In the 1990s, Scofield was a featured sideman on some of the most consequential straight-ahead jazz albums of the era: Joe Henderson’s So Near, So Far (Musings for Miles) and Herbie Hancock’s The New Standard. In 2017, Scofield joined Jack DeJohnette, keyboardist John Medeski and bassist Larry Grenadier in the acoustic supergroup Hudson. Scofield’s solo projects in the current century have included his soulful tribute to Ray Charles, That’s What I Say; Piety Street, a gospel-tinged celebration of the music of New Orleans with pianist and vocalist Jon Cleary; and Country for Old Men, on which his quartet performed adventurous jazz reinterpretations of country standards. Scofield has also ventured beyond the jazz world to jam with psychedelic rock bands such as Gov’t Mule, led by former Allman Brothers Band guitarist Warren Haynes, and Phil Lesh and Friends, led by the former Grateful Dead bassist.

What unites all these seemingly disparate directions is the blues feeling that initially inspired Scofield as a 16-year old aspiring guitarist in suburban Connecticut.  Although he has never made a straight blues album, he is playing the blues in some form or fashion in everything he does. It’s what allows him to move effortlessly between funk, fusion and rock to jazz improvisation at the most harmonically sophisticated level. This ever-present bluesy feel for tone and groove is also what distinguishes Scofield from his only true peers among the most influential jazz guitarists of the past 40 years, Pat Metheny and Bill Frisell.

“The whole trick is that it’s got to sound natural,” Scofield says. “Jazz is pretty intellectual, but the greats made it sound natural. That’s part of really learning your instrument. You go past technique. It’s the same with classical music.”

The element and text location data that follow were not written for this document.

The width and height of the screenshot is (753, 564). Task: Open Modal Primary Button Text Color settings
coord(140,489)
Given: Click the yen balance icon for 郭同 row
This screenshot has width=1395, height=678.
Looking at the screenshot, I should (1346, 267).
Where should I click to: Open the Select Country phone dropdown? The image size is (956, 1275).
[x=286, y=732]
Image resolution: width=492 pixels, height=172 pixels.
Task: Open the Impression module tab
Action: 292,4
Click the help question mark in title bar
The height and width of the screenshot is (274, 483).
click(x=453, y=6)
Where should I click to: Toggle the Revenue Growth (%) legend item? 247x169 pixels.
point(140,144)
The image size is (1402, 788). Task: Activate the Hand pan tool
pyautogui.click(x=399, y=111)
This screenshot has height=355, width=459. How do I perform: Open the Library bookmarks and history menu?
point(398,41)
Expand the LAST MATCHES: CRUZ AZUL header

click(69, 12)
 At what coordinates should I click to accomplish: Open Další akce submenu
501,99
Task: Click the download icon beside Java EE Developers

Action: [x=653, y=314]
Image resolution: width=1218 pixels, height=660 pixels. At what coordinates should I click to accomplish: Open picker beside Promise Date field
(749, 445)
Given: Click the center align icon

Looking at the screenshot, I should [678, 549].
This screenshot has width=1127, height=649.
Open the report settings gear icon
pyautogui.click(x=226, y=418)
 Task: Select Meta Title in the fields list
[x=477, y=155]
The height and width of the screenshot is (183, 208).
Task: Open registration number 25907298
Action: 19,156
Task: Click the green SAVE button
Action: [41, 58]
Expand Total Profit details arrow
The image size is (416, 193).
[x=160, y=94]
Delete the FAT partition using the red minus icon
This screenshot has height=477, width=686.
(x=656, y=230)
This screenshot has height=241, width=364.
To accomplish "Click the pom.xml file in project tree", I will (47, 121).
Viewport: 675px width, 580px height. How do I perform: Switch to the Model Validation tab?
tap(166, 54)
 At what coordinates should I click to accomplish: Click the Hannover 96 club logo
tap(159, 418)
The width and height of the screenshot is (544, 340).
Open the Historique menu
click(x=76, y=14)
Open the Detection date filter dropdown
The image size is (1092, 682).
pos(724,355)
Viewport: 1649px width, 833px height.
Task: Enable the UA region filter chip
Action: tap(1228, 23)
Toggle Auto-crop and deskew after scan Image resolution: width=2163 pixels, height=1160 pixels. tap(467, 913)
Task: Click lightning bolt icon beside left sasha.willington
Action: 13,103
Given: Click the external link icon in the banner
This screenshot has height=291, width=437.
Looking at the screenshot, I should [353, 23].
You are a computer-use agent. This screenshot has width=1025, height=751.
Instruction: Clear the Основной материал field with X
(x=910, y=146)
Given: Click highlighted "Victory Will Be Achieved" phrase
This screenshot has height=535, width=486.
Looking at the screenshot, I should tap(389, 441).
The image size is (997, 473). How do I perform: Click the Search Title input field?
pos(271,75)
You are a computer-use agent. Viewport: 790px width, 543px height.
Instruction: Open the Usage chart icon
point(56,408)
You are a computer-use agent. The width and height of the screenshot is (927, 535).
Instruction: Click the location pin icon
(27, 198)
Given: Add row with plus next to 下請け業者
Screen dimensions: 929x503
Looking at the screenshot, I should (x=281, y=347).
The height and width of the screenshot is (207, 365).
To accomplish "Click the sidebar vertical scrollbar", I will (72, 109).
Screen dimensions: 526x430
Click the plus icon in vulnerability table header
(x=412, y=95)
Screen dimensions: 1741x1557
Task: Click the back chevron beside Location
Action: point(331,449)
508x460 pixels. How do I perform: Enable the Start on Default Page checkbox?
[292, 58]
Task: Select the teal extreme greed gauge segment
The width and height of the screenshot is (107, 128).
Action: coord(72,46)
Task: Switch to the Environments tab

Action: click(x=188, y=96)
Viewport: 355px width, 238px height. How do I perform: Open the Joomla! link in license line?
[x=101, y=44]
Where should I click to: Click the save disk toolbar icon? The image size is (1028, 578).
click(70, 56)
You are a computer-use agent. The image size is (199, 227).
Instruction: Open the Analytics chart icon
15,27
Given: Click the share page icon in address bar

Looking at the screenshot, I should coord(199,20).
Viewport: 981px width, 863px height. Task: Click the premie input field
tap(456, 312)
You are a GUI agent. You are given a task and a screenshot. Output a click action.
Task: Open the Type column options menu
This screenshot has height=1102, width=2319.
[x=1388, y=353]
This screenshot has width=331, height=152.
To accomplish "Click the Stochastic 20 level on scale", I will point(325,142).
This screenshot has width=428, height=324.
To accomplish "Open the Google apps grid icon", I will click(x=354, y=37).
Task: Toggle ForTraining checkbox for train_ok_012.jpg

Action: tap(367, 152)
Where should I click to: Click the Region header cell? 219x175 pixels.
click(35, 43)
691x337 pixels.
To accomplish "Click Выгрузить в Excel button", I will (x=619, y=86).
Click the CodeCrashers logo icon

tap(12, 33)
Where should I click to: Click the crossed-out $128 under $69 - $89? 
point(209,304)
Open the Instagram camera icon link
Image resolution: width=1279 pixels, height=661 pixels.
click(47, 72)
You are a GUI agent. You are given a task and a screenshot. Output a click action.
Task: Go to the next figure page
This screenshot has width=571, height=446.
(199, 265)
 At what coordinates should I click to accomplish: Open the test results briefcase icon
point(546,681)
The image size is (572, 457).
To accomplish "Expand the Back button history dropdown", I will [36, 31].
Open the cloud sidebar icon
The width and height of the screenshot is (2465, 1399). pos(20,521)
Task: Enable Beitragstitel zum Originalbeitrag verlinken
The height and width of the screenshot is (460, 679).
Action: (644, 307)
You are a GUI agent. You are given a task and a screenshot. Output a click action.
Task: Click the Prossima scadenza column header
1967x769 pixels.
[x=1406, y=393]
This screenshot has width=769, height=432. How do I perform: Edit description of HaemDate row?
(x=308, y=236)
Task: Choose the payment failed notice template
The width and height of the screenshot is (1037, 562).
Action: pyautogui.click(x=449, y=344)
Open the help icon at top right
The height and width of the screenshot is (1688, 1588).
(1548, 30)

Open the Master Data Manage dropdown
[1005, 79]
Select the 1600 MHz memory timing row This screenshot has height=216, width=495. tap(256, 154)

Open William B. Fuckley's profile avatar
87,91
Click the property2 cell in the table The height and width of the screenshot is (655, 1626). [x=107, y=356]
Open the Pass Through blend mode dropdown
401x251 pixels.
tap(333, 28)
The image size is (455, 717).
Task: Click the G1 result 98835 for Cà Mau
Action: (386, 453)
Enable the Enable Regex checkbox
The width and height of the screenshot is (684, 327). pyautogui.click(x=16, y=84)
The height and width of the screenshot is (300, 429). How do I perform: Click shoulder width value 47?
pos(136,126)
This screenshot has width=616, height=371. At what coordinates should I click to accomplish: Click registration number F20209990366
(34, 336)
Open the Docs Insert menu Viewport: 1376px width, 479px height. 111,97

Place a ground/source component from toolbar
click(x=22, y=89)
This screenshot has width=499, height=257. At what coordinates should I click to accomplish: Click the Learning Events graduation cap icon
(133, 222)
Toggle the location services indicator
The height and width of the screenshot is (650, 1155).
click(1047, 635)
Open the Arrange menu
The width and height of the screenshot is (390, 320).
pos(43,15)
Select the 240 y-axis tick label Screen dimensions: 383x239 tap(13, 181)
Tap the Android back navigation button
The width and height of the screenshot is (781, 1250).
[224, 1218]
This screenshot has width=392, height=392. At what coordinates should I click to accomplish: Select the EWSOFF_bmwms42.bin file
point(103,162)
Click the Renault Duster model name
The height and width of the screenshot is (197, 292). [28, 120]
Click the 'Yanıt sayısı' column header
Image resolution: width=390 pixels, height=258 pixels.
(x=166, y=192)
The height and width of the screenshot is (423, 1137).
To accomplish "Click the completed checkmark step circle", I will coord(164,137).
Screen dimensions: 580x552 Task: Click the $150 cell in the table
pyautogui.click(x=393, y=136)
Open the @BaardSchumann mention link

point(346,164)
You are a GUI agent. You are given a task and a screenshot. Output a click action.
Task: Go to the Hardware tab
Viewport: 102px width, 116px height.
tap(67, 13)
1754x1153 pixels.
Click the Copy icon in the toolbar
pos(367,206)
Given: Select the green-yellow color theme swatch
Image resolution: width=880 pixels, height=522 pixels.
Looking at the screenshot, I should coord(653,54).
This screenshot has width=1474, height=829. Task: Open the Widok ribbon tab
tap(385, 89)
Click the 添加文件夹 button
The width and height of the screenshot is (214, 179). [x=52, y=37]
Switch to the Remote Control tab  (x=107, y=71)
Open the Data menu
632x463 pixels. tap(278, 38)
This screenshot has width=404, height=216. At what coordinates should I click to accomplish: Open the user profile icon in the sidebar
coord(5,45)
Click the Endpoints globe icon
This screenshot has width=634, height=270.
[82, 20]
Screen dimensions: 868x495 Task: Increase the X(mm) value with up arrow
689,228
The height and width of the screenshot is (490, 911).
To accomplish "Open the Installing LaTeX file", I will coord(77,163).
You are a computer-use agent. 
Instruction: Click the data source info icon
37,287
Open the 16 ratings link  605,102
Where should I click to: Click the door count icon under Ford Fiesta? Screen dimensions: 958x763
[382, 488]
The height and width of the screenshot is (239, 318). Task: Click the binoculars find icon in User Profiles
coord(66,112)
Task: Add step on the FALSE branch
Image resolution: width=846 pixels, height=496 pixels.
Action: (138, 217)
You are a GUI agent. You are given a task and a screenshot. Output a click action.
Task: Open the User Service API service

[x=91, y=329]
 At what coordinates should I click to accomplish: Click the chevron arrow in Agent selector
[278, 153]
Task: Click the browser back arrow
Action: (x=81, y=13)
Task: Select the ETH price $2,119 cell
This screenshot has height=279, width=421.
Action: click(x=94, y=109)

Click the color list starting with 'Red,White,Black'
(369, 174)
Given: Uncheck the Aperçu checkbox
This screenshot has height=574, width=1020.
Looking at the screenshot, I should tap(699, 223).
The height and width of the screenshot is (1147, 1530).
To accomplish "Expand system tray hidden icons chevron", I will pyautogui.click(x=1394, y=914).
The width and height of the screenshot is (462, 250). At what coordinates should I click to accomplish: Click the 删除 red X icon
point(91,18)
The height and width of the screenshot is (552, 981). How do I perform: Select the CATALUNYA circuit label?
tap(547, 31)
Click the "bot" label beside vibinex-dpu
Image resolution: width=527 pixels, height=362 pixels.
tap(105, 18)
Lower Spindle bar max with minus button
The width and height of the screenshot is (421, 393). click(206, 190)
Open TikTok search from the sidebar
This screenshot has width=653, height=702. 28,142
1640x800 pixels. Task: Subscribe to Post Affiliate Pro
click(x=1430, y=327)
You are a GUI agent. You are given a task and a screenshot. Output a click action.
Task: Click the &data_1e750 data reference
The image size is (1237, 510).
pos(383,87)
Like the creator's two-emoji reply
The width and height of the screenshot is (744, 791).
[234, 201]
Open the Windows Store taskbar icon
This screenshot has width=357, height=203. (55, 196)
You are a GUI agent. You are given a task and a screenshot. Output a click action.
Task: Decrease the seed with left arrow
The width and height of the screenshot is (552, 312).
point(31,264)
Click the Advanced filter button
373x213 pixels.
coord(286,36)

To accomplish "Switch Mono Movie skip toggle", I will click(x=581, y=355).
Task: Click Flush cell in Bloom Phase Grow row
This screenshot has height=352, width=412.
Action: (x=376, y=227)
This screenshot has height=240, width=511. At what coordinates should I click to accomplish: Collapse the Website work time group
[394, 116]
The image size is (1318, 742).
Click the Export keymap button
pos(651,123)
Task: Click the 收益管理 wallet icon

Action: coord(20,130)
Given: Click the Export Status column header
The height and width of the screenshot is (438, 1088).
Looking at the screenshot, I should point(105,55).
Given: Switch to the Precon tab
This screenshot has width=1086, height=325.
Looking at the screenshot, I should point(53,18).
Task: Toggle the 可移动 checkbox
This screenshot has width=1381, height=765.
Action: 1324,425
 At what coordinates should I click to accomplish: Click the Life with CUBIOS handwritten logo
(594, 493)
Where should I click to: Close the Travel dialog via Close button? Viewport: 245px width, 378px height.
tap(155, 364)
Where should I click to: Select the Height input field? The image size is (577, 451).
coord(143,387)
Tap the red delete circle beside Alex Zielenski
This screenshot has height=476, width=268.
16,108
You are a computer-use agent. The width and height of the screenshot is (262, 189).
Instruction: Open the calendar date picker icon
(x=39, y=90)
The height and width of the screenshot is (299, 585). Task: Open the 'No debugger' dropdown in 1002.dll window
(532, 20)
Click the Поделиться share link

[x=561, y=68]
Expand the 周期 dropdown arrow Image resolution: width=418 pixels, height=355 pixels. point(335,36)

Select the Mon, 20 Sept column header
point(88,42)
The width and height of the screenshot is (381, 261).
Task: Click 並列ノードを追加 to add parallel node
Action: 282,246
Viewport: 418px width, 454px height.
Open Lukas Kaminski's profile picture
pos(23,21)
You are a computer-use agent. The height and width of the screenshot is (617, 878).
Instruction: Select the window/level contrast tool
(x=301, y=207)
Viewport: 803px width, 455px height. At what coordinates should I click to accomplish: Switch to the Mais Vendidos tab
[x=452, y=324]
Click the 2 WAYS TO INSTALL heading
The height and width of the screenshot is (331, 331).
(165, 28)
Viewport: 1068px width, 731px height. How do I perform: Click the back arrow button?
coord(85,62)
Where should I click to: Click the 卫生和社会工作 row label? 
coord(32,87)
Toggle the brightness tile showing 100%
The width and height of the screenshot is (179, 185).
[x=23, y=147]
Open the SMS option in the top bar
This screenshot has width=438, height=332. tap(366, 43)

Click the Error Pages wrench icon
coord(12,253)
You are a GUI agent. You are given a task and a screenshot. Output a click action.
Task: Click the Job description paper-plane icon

Scofield’s current touring band, Combo 66, covers a lot of ground but, in his own words, “It’s primarily a modern jazz band. … We do all kinds of jazz, including some funkier tunes I recorded with other bands such as Medeski, Martin and Wood. But we don’t get into hardcore funk, get up and clap your hands for 20 minutes type-stuff. We decided not to be a jam band.”

Where Scofield was once the young, white-guy guitar-slinger with Billy Cobham and Miles Davis, he is now one of the venerated elders in the jazz clan. At the time Scofield launched his professional career in the mid-1970s, a generation gap existed among musicians who’d come up prior to the ascendancy of rock and R&B in the Sixties and those who’d grown up listening to the Beatles and James Brown before they discovered jazz.

Two decades into the 21st Century, the debate has largely been resolved – it’s all good, so long as it’s good – though Scofield says he occasionally encounters young people who’ve recently discovered the genius of Monk and Coltrane and who are fresh with fervor for the bygone Golden Era, compared to which the music of today is of no interest to them.

“To me, it’s always been the Golden Era,” says Scofield. “I’ve never seen the down. There’s always been excitement about jazz for musicians and people in the know. I mean, I can remember seeing Joe Henderson and Stan Getz when there was no one in the room. But it’s always been a connoisseur’s music, elitist music, underground music. Even Charlie Parker was underground compared to Perry Como…”

He’s not exactly sure how long it’s been since he played in Houston. He can remember playing at La Bastille with Billy Cobham in the 1970s, and at Rockefeller’s with his trio in 1990s. He also remembers going to first grade in Houston, when his father had a job in the oil business.

Scofield admits the travel requirements of getting to the job have become more difficult as he’s aged, but the gigs themselves are more fun than ever. “People know who you are,” he says. “I get to play with all these people who are really good. They inspire me.”